Search Engines and Spiders

There seems to be a bit of confusion as to exactly what a Web Spider is/does so let me explain! 🙂

Search Engines, how do they work? When you enter in a search and click go, does it go to all the sites on the Internet or something else? The answer is the latter. It would take far too long to search all the sites on the Internet whenever someone entered a query, not to mention bringing the Internet to a standstill 🙂

Search Engines are structured such that you have an enormous database in the middle containing web pages in a special form that is very very fast to access. Google for example has something like 1.3 billion pages and is the biggest engine currently online I believe.

Then on one end you have the web server, this is the bit that you see when you go to the search engine. It sends your query into the high speed database and gets its responses back in a split second.

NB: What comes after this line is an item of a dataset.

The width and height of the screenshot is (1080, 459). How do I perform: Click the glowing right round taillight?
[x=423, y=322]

But what puts the web pages into the database? A Web Spider does. They’re called Spiders because of the way they work – ‘crawler’ is another term for it. Essentially they start out with a URL, whether it’s entered by a webmaster using the ‘Add Site’ button found on most search engines or some other means such as newsgroup trawling. The spider downloads that page, just the HTML and analyses it, storing it into the database. It finds all of the hyperlinks on that page and then goes and gets each one of those, analyses each of them and stores them into the web page and them visits all the links on those pages.

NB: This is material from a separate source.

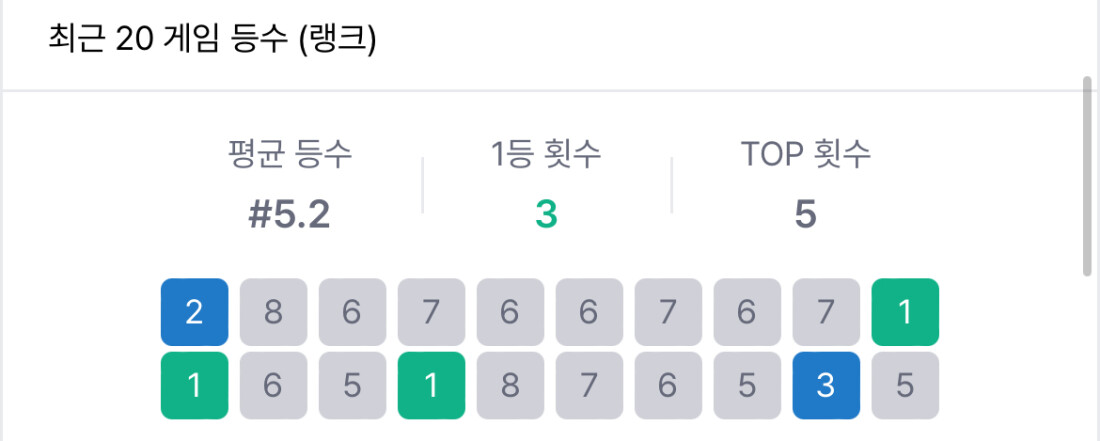Click the TOP 횟수 value 5
Viewport: 1100px width, 441px height.
click(806, 213)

So if a Web Spider visits our front page it will immediately disappear off down to all of the links that are on the front page such as all the top ten diaries, all the recently updated diaries and so forth. From inside a diary it will visit all the ‘next’ entries, all the ‘previous’ entries and all the diaries that are on the menu bar not to mention all of the other sites on the menu bar.

The only thing that a web spider does NOT generally follow is anything that looks like a ‘CGI’. That is, a page that is dynamic, much like the entirety of Dear Diary. What we’ve done is made our site search engine friendly so that all the links don’t look like CGI’s (hence when we added www.deardiary.org/show/diaries/NeutronIC – that is a search engine friendly URL).

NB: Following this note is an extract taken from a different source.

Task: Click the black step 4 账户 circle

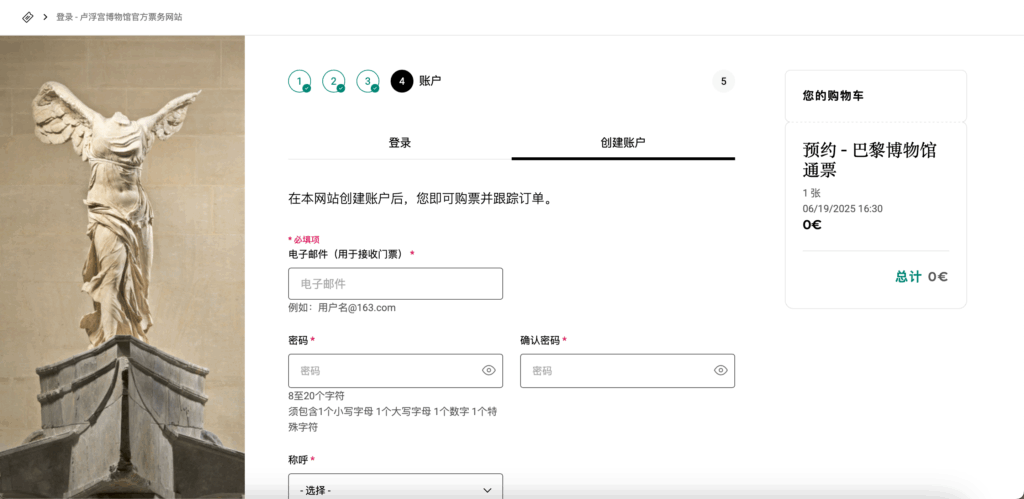Action: [x=402, y=81]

Why have we done this? The reason is simple, the big problem with the current generation of sites online is that sites such as Dear Diary hide all the really interesting content behind CGI’s – and this was starting to cause Search Engines to become less useful, for example you couldn’t get CNN articles, ZDNet articles, Dear Diary entries or basically anything behind an automated website (and most are now). This mechanism means that search engines can still find your entries so if someone types in a keyword that’s on your page then you’ll be offered up as one of the three billion returns 🙂

What if you dont want to be spidered? It’s not currently possible but we realised today that some people might not want their diary on Search Engines so as of the next release we will be putting in a feature so that you can prevent Web Spiders from going into your diary.

Now, quite why it’s accessed my diary 3500 times in 7 days, given that there are only about 400-450 entries in my diary is beyond me!

By all means add a comment or drop us a note at support if you have any more questions or concerns about this!

Matt.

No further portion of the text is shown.